» **Tasks**
1. Decide whether each of the following statements agrees with the article on workplace drug testing, answering yes or no and quoting the deciding words of the article: (a) the ILO links between 3 and 15 per cent of fatal work accidents in the Australian workplace to drug and alcohol use; (b) recent studies show that one in five people in Australia have used a mind-altering substance in the past two years; (c) drugs have been part of human society for at least the past 5000 years.
2. Rewrite the article on workplace drug testing from "This is a potential" up to and including "machinery and property.", renaming "accidents" as "incidents" wherever it occurs.

» **Source document**

The dilemma of drug testing in the workplace

By Branko Miletic, Journalist
Tuesday, 06 January, 2004


In terms of time, the workplace takes up a significant proportion of modern-day life. And like other facets of life, the workplace can act as both a window and an imitator of all of society's achievements as well as some of its ills. Drugs are also a part of human society - in fact they have been so for at least the past 5000 years, and perhaps even longer. But it is their consumption and use by employees while they are at work that is becoming of major concern to both unions and employers in Australia.

Overall it has been estimated that nearly one in five people experiences some problem with alcohol. When it comes to other drugs, recent studies have shown that in Australia, on average, one in twelve people have used some form of mind-altering substance in the past two years.

According to the International Labor Organisation (ILO), between 3 and 15 per cent of fatal work accidents are related to drug and alcohol use in the Australian workplace.

This is a potential minefield, both in terms of human safety and from a legal perspective.

Drug and alcohol use in the workplace can create a range of problems such as accidents, covering for poor performance, disputes and worker alienation. Employers are faced with late attendance, absenteeism, lost work time and accidents involving people, machinery and property.

» **Extracted material**
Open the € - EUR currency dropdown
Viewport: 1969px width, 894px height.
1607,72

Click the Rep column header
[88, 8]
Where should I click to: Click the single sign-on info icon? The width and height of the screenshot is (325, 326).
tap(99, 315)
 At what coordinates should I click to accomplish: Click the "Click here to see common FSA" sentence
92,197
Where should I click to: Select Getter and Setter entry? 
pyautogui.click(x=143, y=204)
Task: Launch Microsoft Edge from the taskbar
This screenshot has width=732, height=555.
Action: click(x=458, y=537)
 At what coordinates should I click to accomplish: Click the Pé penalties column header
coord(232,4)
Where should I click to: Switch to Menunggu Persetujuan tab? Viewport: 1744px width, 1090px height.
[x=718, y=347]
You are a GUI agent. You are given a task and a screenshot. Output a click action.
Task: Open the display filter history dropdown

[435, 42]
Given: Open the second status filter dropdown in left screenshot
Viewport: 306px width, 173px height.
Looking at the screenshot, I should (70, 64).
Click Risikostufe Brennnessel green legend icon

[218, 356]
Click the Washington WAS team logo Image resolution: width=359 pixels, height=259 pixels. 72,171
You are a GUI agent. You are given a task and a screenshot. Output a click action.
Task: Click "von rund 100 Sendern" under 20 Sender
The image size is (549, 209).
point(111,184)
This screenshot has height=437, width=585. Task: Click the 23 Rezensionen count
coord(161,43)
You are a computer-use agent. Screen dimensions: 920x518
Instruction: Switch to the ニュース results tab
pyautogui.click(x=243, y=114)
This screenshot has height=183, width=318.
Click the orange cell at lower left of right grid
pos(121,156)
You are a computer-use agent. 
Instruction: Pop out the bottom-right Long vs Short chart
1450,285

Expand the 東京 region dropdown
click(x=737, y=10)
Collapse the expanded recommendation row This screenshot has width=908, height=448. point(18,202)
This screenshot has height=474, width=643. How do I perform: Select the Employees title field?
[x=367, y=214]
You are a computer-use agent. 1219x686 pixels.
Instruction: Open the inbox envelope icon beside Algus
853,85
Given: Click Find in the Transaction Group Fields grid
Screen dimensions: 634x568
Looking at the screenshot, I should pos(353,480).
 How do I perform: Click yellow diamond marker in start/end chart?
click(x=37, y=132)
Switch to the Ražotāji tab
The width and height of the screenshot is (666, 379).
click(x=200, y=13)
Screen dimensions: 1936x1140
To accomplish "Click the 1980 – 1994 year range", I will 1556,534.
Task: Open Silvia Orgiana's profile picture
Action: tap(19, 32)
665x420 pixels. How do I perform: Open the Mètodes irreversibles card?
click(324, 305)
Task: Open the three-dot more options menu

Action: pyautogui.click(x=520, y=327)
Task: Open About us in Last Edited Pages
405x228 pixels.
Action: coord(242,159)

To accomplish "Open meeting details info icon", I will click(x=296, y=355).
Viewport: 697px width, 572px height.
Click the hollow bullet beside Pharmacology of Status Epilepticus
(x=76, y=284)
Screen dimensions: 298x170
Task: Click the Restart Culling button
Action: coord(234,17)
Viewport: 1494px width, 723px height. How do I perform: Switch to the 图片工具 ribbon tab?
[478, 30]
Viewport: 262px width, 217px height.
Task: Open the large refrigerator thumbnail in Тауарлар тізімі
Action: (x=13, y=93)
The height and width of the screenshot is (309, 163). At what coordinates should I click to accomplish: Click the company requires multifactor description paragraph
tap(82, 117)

» **Final results**
1.
(a) Yes: "between 3 and 15 per cent of fatal work accidents are related to drug and alcohol use in the Australian workplace"
(b) No: "one in twelve people have used some form of mind-altering substance in the past two years"
(c) Yes: "they have been so for at least the past 5000 years"

2.
This is a potential minefield, both in terms of human safety and from a legal perspective.

Drug and alcohol use in the workplace can create a range of problems such as incidents, covering for poor performance, disputes and worker alienation. Employers are faced with late attendance, absenteeism, lost work time and incidents involving people, machinery and property.